Problem =>
Below are lines of data, and only some are wanted. Please repeat exactly those from the line that has "Open the Location dropdown" through the line that has "Open the 应用 apps shortcut".

--- Provided information Enclosed Below ---

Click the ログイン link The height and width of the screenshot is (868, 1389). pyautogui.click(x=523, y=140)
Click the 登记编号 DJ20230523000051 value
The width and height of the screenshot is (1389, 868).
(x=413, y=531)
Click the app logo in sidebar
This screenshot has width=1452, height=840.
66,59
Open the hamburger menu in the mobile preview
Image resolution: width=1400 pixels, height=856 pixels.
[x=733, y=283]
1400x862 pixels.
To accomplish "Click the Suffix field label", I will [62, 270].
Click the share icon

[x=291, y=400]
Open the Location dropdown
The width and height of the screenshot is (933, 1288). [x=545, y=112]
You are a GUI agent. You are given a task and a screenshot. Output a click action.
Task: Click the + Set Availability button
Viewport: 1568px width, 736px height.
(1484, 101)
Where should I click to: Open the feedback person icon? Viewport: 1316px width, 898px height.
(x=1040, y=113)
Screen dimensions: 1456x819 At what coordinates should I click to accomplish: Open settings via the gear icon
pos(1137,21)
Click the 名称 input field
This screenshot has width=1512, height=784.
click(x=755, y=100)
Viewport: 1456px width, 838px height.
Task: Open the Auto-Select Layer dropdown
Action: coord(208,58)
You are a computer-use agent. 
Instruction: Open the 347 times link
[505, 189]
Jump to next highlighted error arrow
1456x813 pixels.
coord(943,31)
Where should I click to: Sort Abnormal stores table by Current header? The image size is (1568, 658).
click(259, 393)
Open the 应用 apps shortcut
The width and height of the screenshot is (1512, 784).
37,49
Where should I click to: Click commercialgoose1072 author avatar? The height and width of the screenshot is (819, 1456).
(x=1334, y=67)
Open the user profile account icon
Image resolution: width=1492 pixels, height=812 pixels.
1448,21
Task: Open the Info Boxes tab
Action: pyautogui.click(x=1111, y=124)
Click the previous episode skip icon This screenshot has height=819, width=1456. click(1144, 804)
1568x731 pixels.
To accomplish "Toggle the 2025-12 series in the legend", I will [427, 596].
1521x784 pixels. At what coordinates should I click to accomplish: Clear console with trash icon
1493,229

--- End of Enclosed Provided information ---

Reply to the exercise =>
Open the Location dropdown
The width and height of the screenshot is (933, 1288). [x=545, y=112]
You are a GUI agent. You are given a task and a screenshot. Output a click action.
Task: Click the + Set Availability button
Viewport: 1568px width, 736px height.
(1484, 101)
Where should I click to: Open the feedback person icon? Viewport: 1316px width, 898px height.
(x=1040, y=113)
Screen dimensions: 1456x819 At what coordinates should I click to accomplish: Open settings via the gear icon
pos(1137,21)
Click the 名称 input field
This screenshot has width=1512, height=784.
click(x=755, y=100)
Viewport: 1456px width, 838px height.
Task: Open the Auto-Select Layer dropdown
Action: coord(208,58)
You are a computer-use agent. 
Instruction: Open the 347 times link
[505, 189]
Jump to next highlighted error arrow
1456x813 pixels.
coord(943,31)
Where should I click to: Sort Abnormal stores table by Current header? The image size is (1568, 658).
click(259, 393)
Open the 应用 apps shortcut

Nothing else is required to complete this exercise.